------ Recorded data

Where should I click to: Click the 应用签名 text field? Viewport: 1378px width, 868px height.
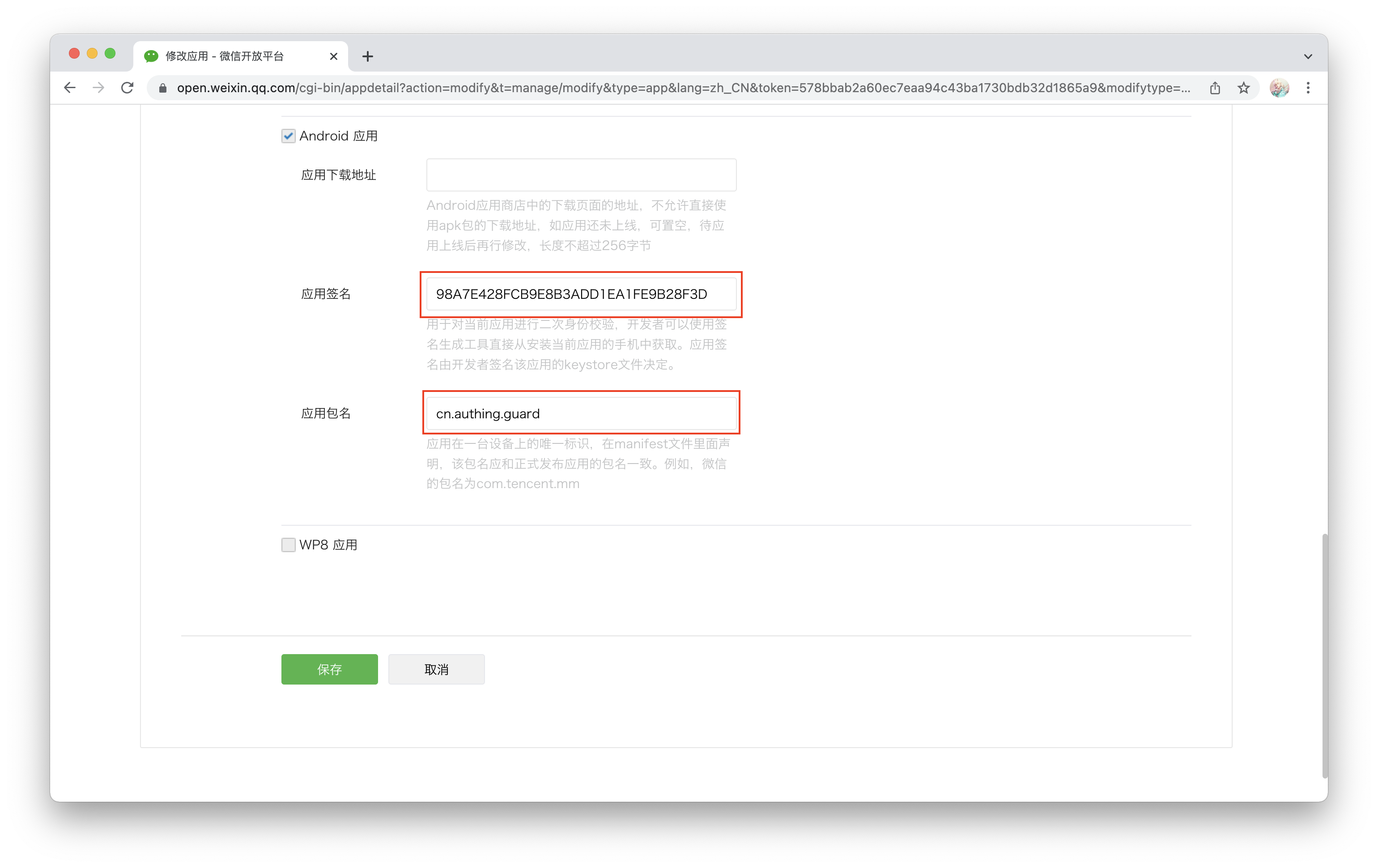point(581,294)
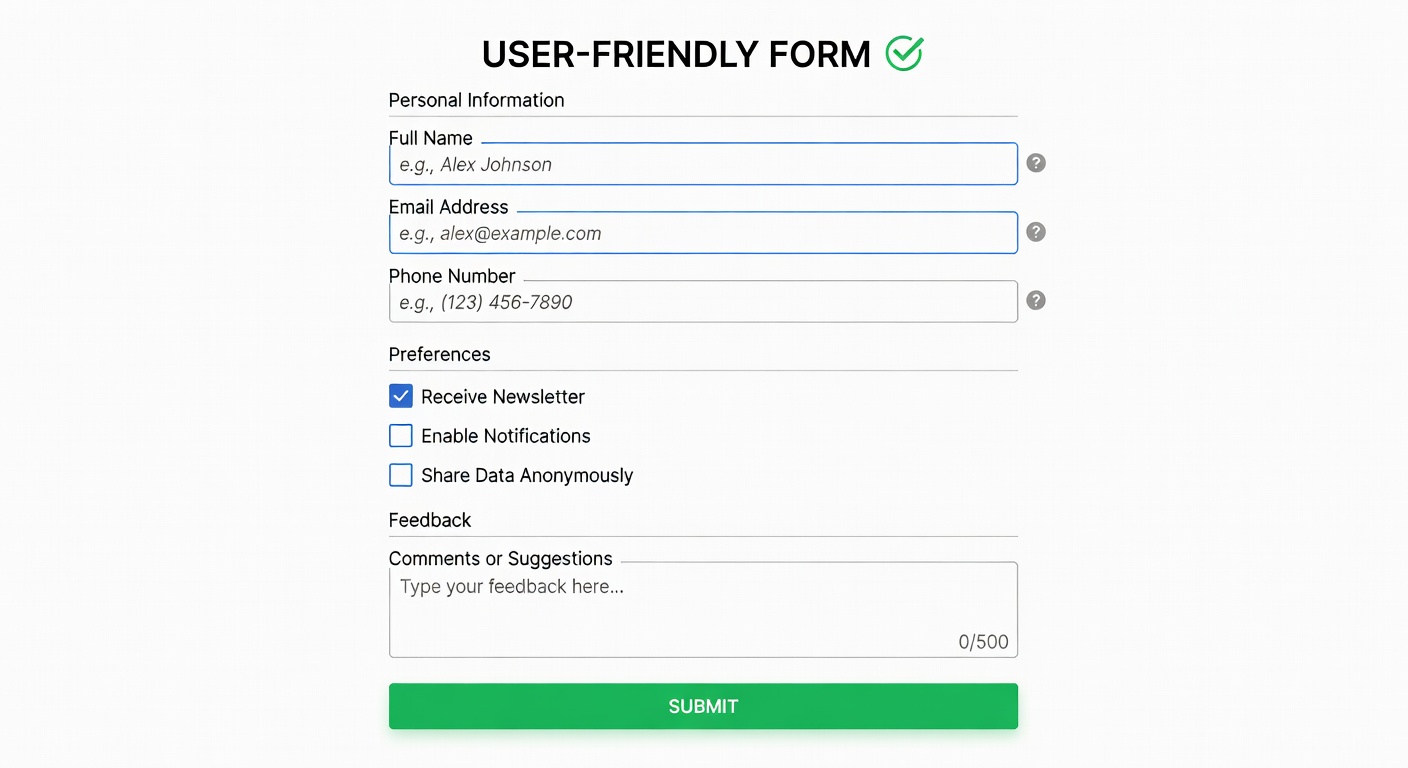The height and width of the screenshot is (768, 1408).
Task: Click the Comments or Suggestions label
Action: pyautogui.click(x=500, y=559)
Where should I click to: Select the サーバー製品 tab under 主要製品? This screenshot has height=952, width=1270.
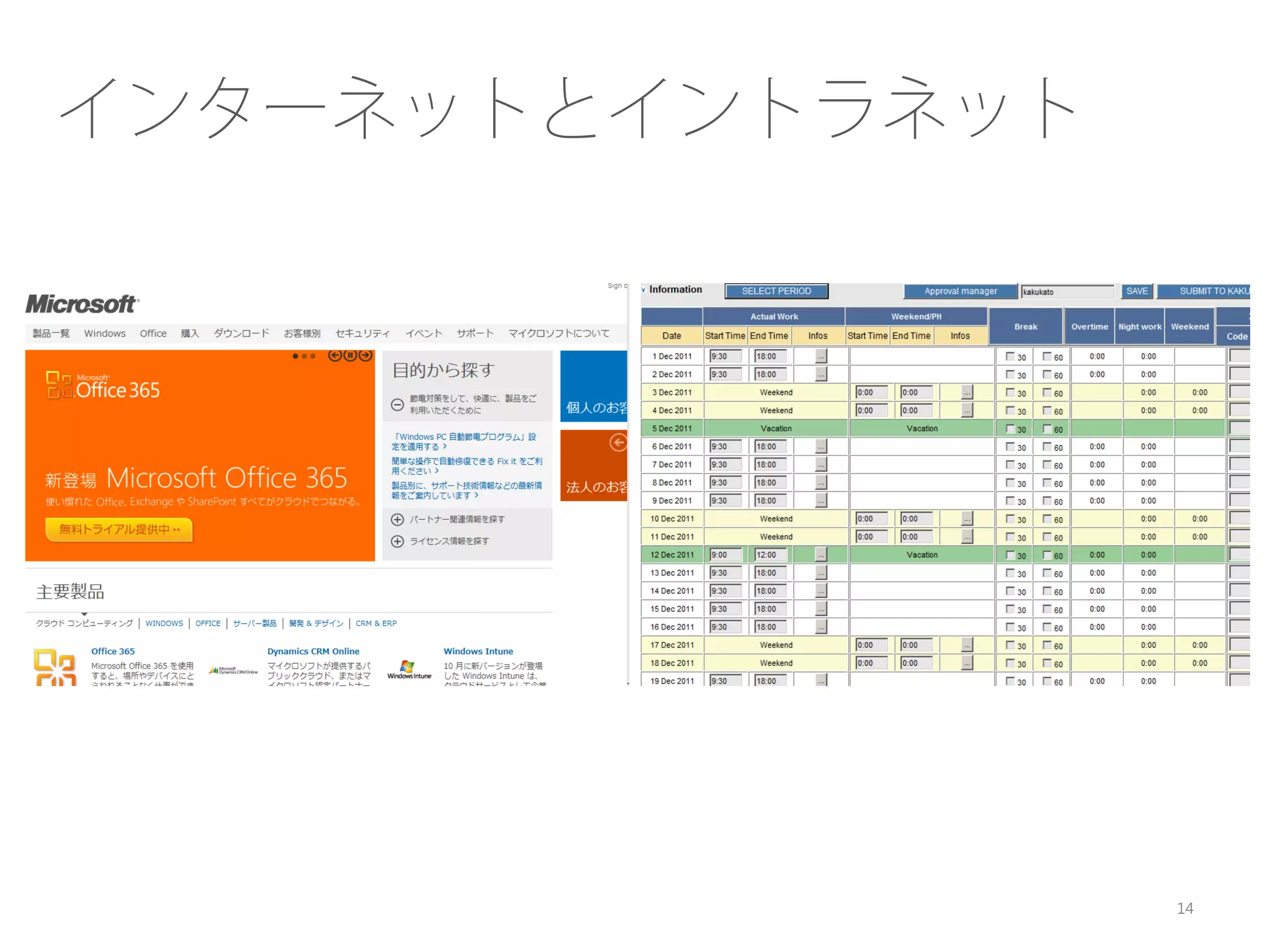(255, 624)
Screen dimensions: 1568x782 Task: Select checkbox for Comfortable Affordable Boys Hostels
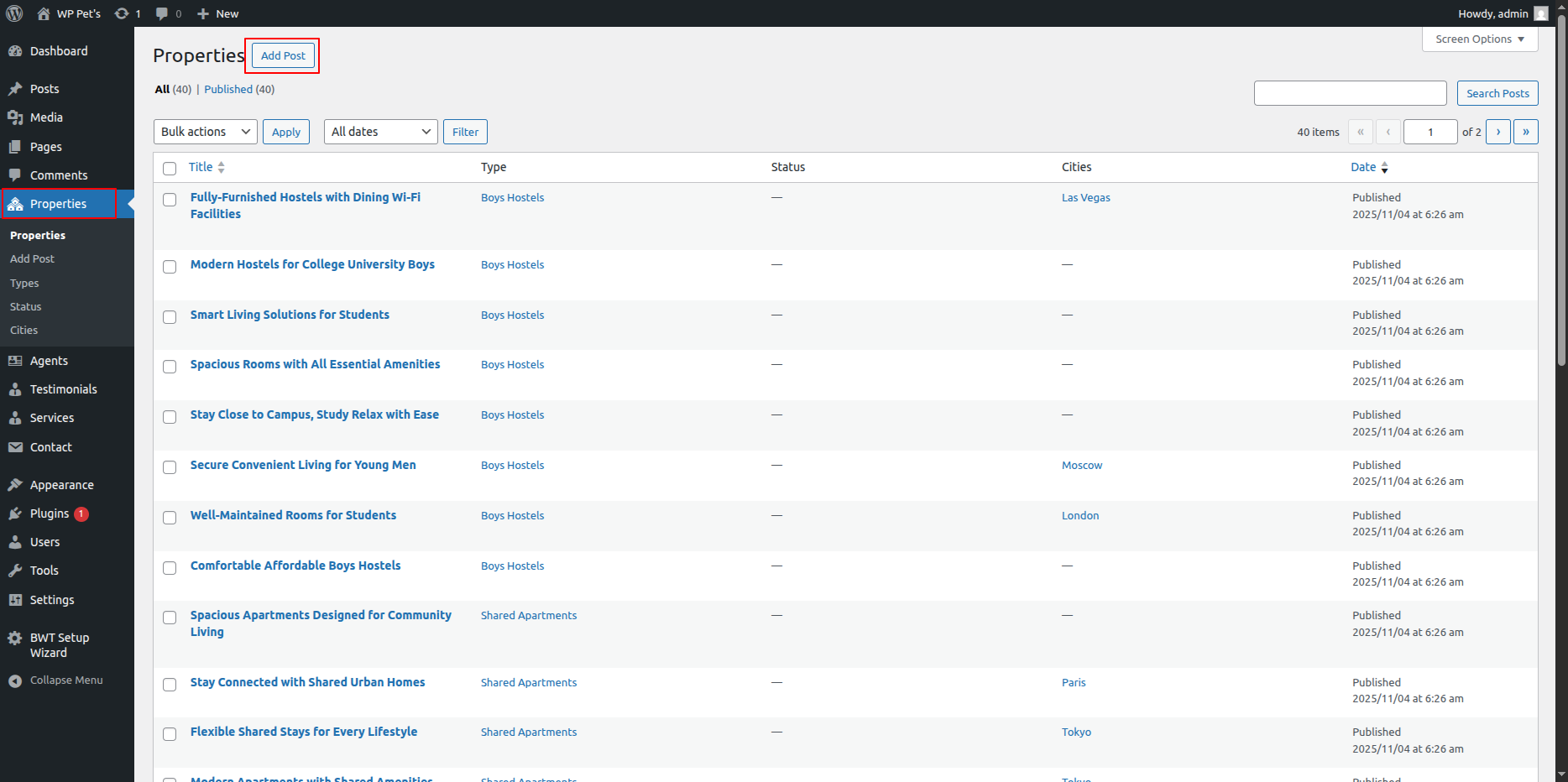click(x=170, y=568)
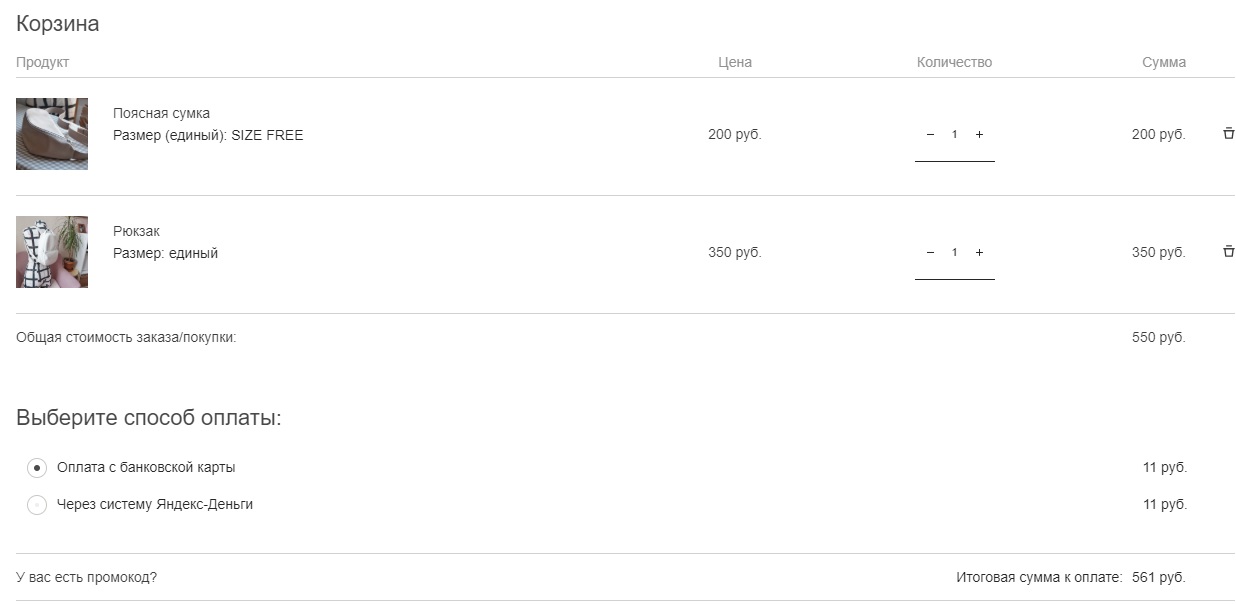Open the У вас есть промокод? link
The width and height of the screenshot is (1236, 604).
click(x=86, y=577)
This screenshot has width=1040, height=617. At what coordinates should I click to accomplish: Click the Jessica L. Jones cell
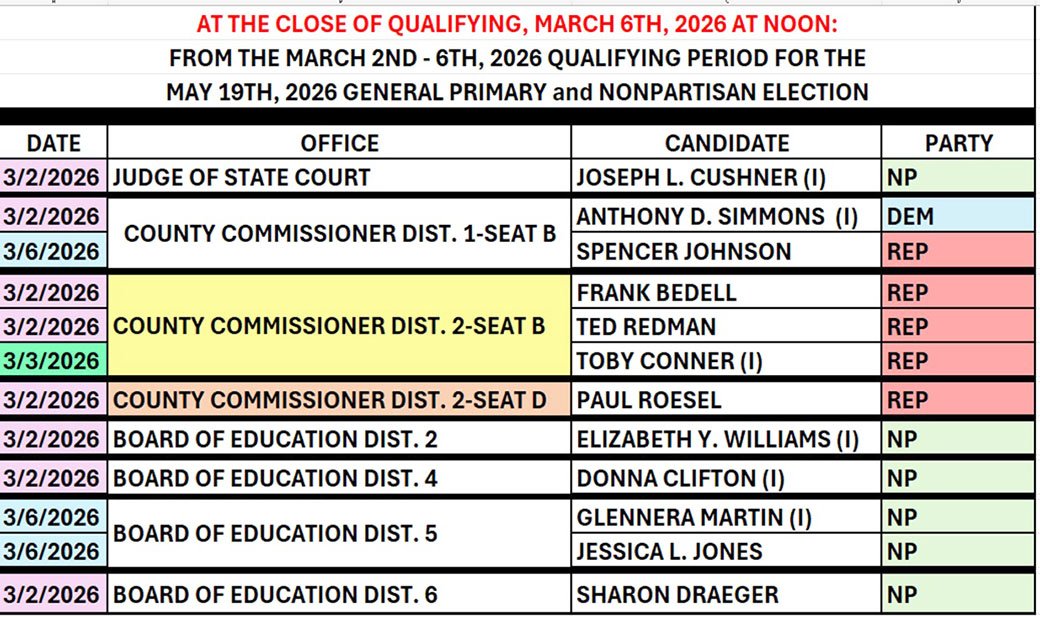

------------

**What you should do**
Please copy every one of the items above word for word, leaving out the pictures.

**The completed task**
Where should I click to: Click the 应用签名 text field? Viewport: 1378px width, 868px height.
point(581,294)
The height and width of the screenshot is (768, 1408).
Task: Click the Comments or Suggestions label
Action: pyautogui.click(x=500, y=559)
Where should I click to: Select the サーバー製品 tab under 主要製品? This screenshot has height=952, width=1270.
(255, 624)
Screen dimensions: 1568x782 Task: Select checkbox for Comfortable Affordable Boys Hostels
click(x=170, y=568)
Open the У вас есть промокод? link
The width and height of the screenshot is (1236, 604).
click(x=86, y=577)
This screenshot has width=1040, height=617. At what coordinates should I click to accomplish: Click the Jessica L. Jones cell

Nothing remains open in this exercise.